Brief: Copy each line, word for word, from the one with "The height and width of the screenshot is (849, 1400)." through the final line of the listing, but skip the pictures.

[Source data Boundary: Start]

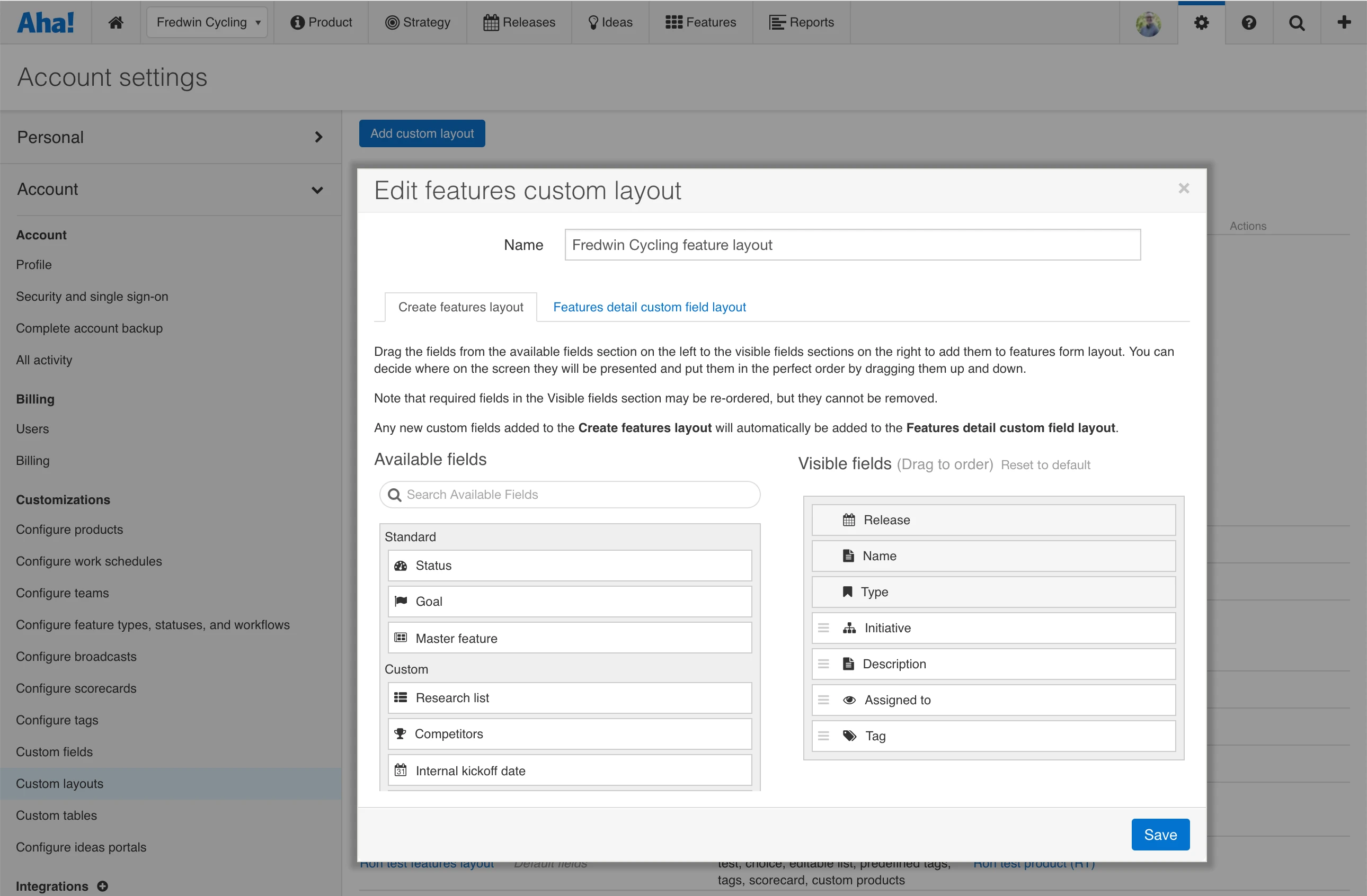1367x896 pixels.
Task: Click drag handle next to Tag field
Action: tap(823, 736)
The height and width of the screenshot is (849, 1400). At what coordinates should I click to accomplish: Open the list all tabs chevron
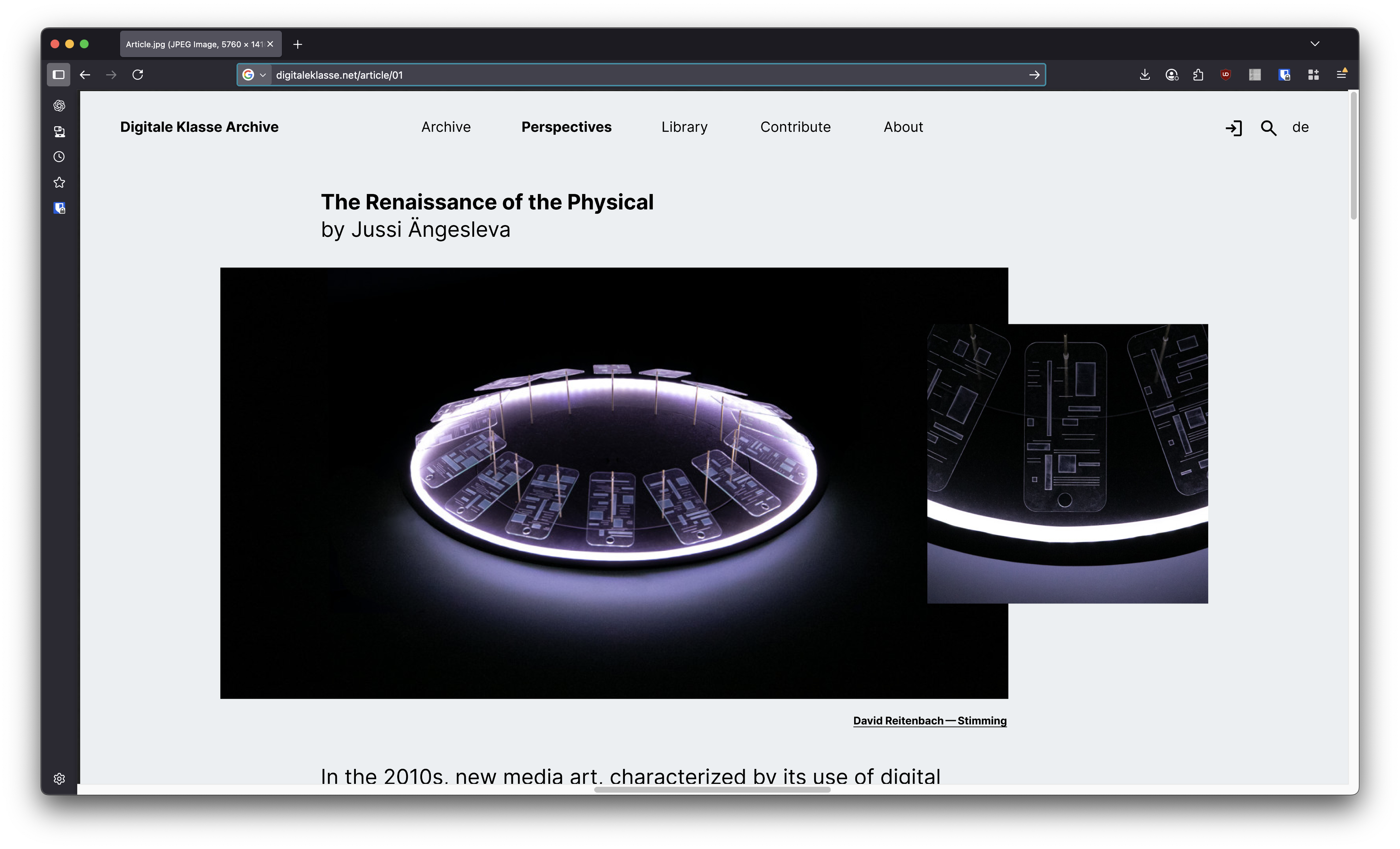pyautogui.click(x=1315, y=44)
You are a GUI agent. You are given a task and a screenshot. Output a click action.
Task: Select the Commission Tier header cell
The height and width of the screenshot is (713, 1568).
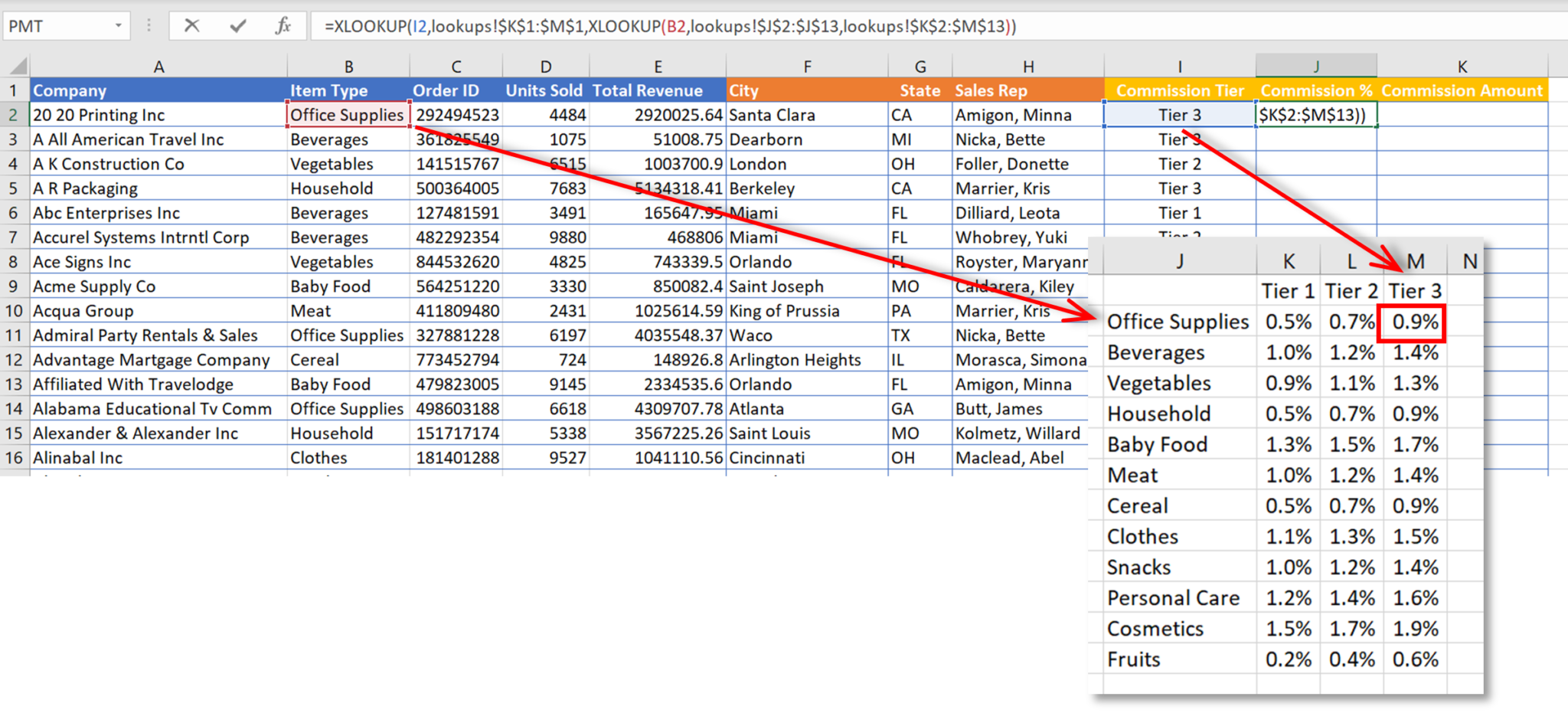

[Source data Boundary: End]

Output:
The height and width of the screenshot is (849, 1400). At what coordinates should I click to accomplish: Open the list all tabs chevron
pyautogui.click(x=1315, y=44)
You are a GUI agent. You are given a task and a screenshot. Output a click action.
Task: Select the Commission Tier header cell
The height and width of the screenshot is (713, 1568).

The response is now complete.